I grew up in the suburbs of Detroit, going into the city every few years – at most – for a school field trip to the Detroit Institute of Arts (DIA), Orchestra Hall, or the Detroit Science Center, but never really seeing the city or thinking about it beyond a vague awareness of it lurking, exerting a geographic and cultural pull that I couldn’t – wouldn’t – see or identify. We ignored it while saying we lived in the “Detroit area,” outside it, bordering it, but never really believing we were connected. We of course had a brief unit on local history in school, hitting those scrappy voyageurs, the establishment of Fort Detroit and then motoring forward in time that local hero, Henry Ford, and then considered it sorted. Local history was white, mostly Christian, and of the hard-working farmer stock. Anything that didn’t fit those categories was invisible to us.

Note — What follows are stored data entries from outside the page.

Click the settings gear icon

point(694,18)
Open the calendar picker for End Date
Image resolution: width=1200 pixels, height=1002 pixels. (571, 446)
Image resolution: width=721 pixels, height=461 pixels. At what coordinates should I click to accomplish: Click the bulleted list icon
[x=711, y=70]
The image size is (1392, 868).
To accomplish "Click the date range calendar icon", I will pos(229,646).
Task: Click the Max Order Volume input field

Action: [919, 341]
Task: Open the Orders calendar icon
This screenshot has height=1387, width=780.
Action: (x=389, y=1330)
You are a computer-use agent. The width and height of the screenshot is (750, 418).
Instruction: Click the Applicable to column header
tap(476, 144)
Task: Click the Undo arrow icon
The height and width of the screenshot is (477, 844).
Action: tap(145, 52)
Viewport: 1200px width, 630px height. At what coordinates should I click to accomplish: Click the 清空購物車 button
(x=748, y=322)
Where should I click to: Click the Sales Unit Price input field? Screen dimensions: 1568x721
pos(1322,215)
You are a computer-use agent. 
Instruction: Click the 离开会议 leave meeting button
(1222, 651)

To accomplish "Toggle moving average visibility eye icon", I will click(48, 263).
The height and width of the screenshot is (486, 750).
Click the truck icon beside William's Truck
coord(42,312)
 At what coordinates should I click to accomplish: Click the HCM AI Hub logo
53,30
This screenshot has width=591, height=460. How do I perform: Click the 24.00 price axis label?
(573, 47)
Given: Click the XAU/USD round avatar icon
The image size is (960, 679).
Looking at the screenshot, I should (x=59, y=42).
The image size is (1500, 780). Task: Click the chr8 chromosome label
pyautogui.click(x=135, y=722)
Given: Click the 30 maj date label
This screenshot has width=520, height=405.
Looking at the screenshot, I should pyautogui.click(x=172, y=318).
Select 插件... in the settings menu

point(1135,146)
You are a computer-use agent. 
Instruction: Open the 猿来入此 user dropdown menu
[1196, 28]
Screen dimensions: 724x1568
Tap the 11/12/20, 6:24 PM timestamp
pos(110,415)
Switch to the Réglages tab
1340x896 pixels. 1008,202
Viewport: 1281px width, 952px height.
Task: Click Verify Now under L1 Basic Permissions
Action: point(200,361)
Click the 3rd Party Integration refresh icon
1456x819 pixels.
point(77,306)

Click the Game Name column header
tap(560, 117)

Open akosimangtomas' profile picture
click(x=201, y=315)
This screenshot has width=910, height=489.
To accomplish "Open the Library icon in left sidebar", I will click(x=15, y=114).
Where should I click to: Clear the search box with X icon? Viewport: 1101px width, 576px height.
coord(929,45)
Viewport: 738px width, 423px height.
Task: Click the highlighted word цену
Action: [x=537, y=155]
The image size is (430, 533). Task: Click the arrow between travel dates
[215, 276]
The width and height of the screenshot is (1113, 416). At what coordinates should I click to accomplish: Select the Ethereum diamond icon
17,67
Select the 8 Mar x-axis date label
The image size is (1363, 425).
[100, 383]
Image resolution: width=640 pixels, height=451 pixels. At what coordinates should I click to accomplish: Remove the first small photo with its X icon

Of course, I’ve been terribly blind. Detroit and the surrounding suburbs, even the ones portrayed as lily white by waves of urban flight, in truth are anything but, and are rich in history, conflict, and diversity of culture and religion.

The Detroit Metropolitan Area is home to the largest concentration of Muslims outside of the Middle East and has a hundred-year history of Muslim settlement and religious establishment. Sally Howell’s magnificent history of the religion in the region, Islam in Old Detroit digs deep into the people and communities, investigating how the institutions grew and changed and how their past is now viewed from a distance by community members whose families had weathered those changes. I spent several months reading this book, mostly because I am a slow reader of non-fiction, but also because it was simply jammed with information and ideas that I wanted time to think over and consider. Reading this book transformed how I view my home and its history and is giving me much to examine about its present day.

Islam in Detroit, old and new, has never been a monolith. Through copious interviews, Howell includes the voices of the Black Muslim community, the Syrian and Albanian Muslims, and the many other groups who all came to Detroit, Dearborn, Highland Park, and the surrounding suburbs to settle and establish their own religious institutions. She traces how, over the years, questions of orthodoxy and practice were shaped and then in turn shaped their communities. I’d love to be very eloquent and sum up the amazing about of information and scholarship that is in this book, but in truth, I’m still processing it all myself. I am grateful for the new awareness I have of how Islam has changed in the Detroit area as well as how it has changed as a result of international forces, local tensions, and the continual debate about the role of women, of laypeople, of new converts, and what it means to be a true Muslim. Like any truly great work of non-fiction, this book changed how I understand my world, especially my hometown the surrounding region, and gave me questions that I didn’t even think to ask before I read it.